TASK GOAL = Count the lines in the entries below that contain the string "icon", with case counting. Reply with the number alone.

[Entries on locating words and elements]
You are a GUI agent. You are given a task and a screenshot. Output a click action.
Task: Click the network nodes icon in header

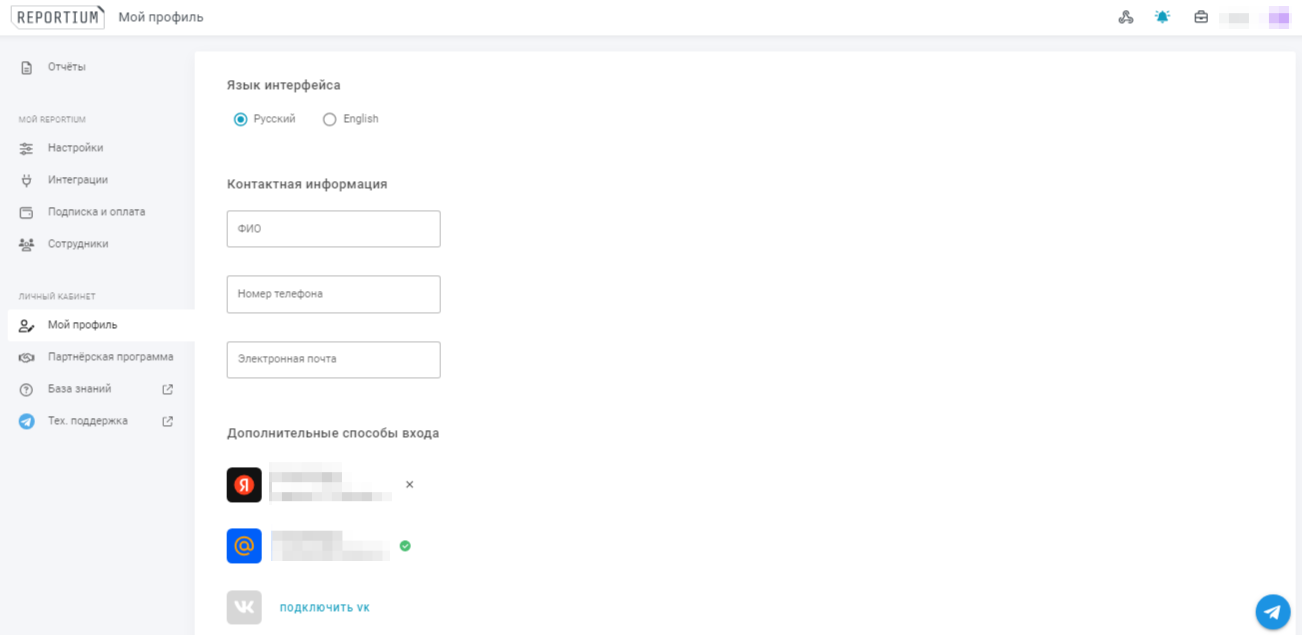1126,17
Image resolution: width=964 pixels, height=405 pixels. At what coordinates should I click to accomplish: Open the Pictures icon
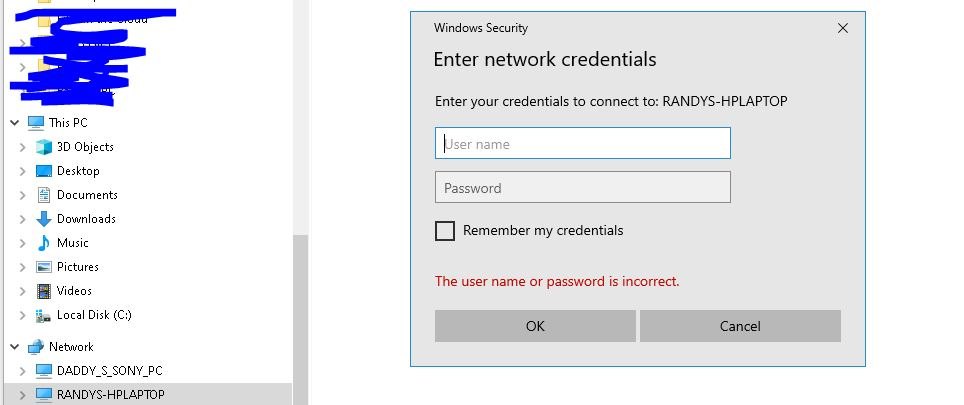(44, 267)
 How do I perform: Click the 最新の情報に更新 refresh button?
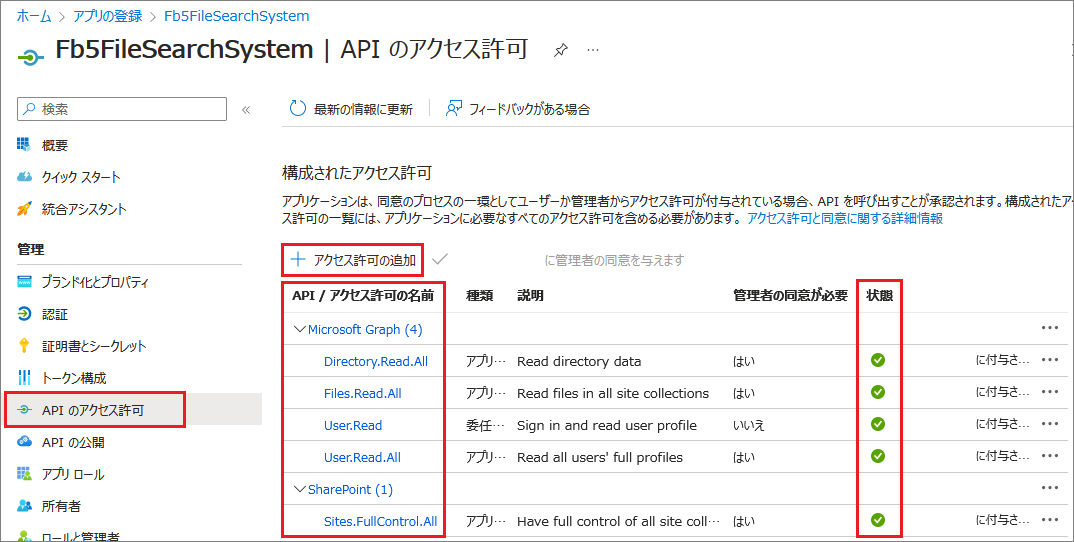[351, 109]
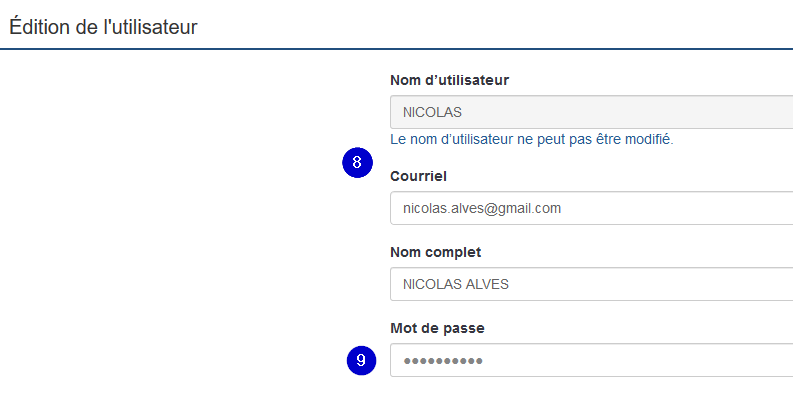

SOLUTION TO THIS PROBLEM = 2